Man Ray – United States

1890-1976 | European Art


Man Ray was a Dadaist and Surrealist artist. He was born Emmanuel Radnitzky in Philadelphia, hailing from a Russian-Jewish family that emigrated to the United States. He legally changed his surname to Ray when he was a teenager, wishing to avoid discrimination.

He studied at the National Academy of Design in New York and started his career painting, holding his first solo exhibition in 1912. A year later he was to meet the artist Marcel Duchamp, forming a friendship that would lead Man Ray to develop and explore new ideas and aesthetic theories. Together they created the short-lived Dada movement in New York, which featured a magazine-style publication. Due to the poor reception of the movement, Ray decided to move to Paris, which was the cradle of Dadaism and other avant-garde movements that were more in line with his new approaches.

Upon the Nazi occupation of Paris, Man Ray moved back to the USA in 1940, first settling in Hollywood and then in New York. He returned to France in 1951, where he died in 1976.


After a very brief period of painting during his student days, Man Ray soon leaned towards more experimental languages and means of expression. At the start of his Dadaism period in New York, Man Ray began working on readymades, sculptures from existing objects, and abstract painting.

On his arrival in Paris, Man Ray experimented with photography until coming up with the technique that would most characterise his work and become one of his great contributions to art: rayographs. These are photographs taken without a camera, constructed by placing a variety of objects on photographic paper and exposing it to light.

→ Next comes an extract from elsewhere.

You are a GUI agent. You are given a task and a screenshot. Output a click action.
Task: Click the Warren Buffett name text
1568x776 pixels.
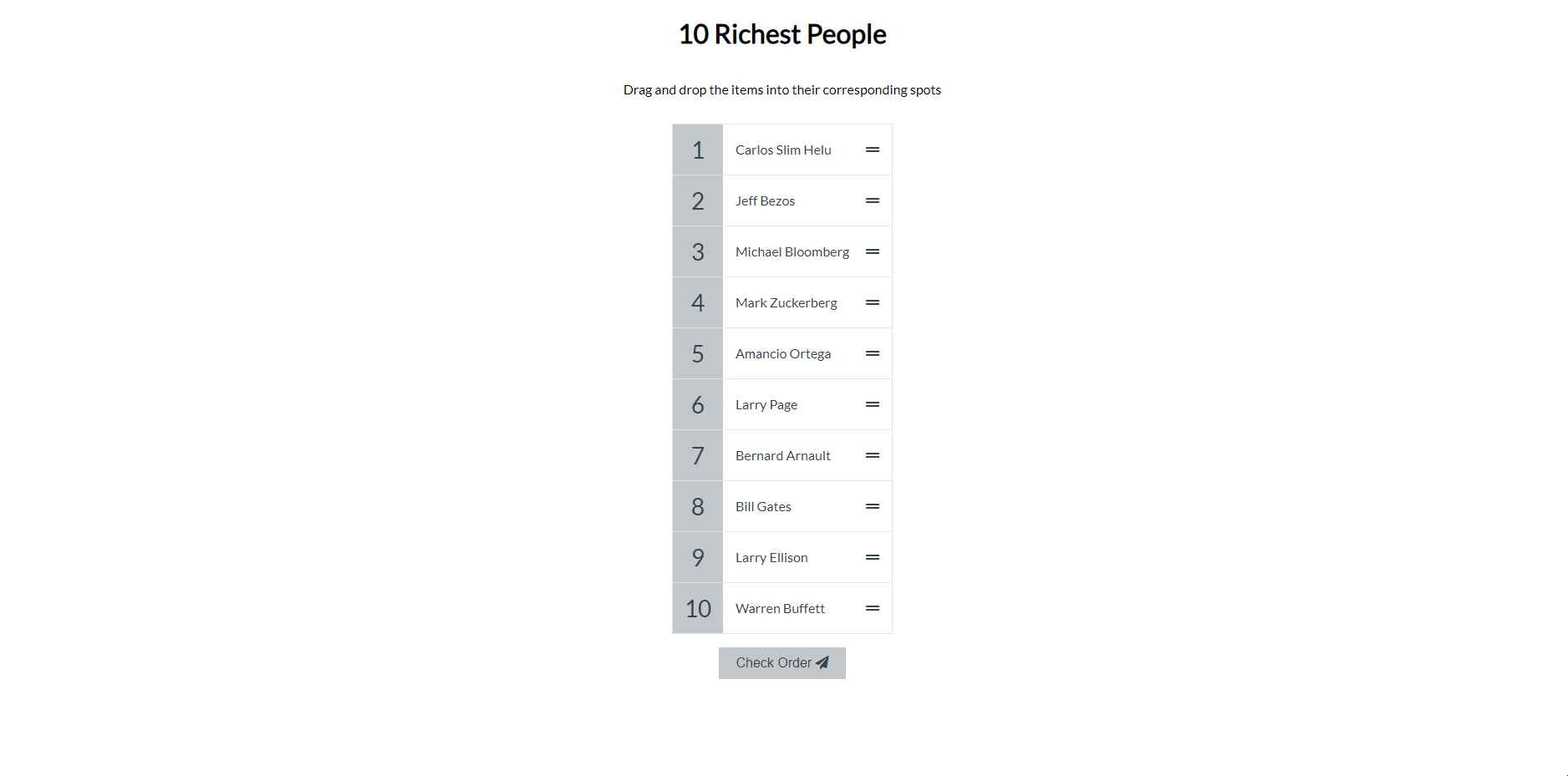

Man Ray also worked in engraving, collage, photography and film, as well as sculpture and painting. His great contribution to art can be found in his experimental work in photography, creating techniques such as the aforementioned rayograph and solarizations (photographic negatives exposed to light). Later, he would also work in fashion photography and advertising design.

When Dadaism declined, Man Ray started to associate with Surrealism, as did so many other artists from the aforementioned movement, even though he was never actually officially part of it. However, Dadaist characteristics abound throughout Man Ray’s career: chance, irony, the absurd and the found element (which seeks to astonish or shock the viewer).

Within Surrealism, Man Ray highlights the use of symbolism and the presence of certain themes that are typical of the movement, such as the depiction of femme fatales, in particular nudes in Ray’s case, and visual double entendres. Of all his techniques, he is particularly famous for his photographs, although he reproduces the same aesthetic theories in all his work.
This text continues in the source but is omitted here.